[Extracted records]
[BEGIN]

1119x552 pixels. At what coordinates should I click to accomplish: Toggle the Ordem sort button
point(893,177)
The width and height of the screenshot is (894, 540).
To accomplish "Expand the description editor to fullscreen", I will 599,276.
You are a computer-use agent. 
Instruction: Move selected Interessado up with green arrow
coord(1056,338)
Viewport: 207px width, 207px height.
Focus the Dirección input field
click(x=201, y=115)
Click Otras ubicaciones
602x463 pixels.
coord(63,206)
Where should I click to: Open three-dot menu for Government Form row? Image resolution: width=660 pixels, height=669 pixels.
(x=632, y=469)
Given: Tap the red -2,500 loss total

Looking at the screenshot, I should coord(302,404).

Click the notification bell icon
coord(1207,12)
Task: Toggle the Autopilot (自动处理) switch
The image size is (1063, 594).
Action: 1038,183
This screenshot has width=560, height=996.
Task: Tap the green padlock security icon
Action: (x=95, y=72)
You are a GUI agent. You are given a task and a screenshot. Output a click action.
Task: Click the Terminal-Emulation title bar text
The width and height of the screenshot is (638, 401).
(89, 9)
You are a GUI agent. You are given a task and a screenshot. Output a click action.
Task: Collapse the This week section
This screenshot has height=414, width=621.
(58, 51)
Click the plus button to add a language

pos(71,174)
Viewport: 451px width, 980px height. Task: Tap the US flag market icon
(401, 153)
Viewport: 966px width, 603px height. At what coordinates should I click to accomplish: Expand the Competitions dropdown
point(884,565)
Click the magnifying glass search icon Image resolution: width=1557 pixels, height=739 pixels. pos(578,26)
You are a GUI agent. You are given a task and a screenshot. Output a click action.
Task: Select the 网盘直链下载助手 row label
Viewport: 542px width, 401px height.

[END]

• What you are asked to do
Can you copy the lines from the one containing "Viewport: 207px width, 207px height." up to and including the one containing "(x=632, y=469)", substituting "text box" for "input field" and changing nothing else?

• Response to the task
Viewport: 207px width, 207px height.
Focus the Dirección text box
click(x=201, y=115)
Click Otras ubicaciones
602x463 pixels.
coord(63,206)
Where should I click to: Open three-dot menu for Government Form row? Image resolution: width=660 pixels, height=669 pixels.
(x=632, y=469)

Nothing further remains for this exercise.